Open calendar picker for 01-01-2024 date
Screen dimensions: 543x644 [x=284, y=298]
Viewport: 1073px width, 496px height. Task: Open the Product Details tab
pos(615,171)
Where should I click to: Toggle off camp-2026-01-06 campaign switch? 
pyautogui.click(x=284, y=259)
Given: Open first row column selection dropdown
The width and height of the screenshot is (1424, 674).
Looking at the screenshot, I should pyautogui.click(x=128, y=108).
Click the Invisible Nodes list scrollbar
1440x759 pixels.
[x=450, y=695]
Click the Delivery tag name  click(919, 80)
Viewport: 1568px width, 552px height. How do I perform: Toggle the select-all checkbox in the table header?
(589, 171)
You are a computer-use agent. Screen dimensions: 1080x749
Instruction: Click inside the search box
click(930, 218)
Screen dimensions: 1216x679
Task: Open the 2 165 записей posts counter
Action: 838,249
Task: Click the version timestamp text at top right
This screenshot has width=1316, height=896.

= = = = =

(What you need to do): A word-for-word copy of the lines from the one with "Task: Click the" through the end of the listing is what should be returned.

(Response to the exercise):
Task: Click the version timestamp text at top right
This screenshot has width=1316, height=896.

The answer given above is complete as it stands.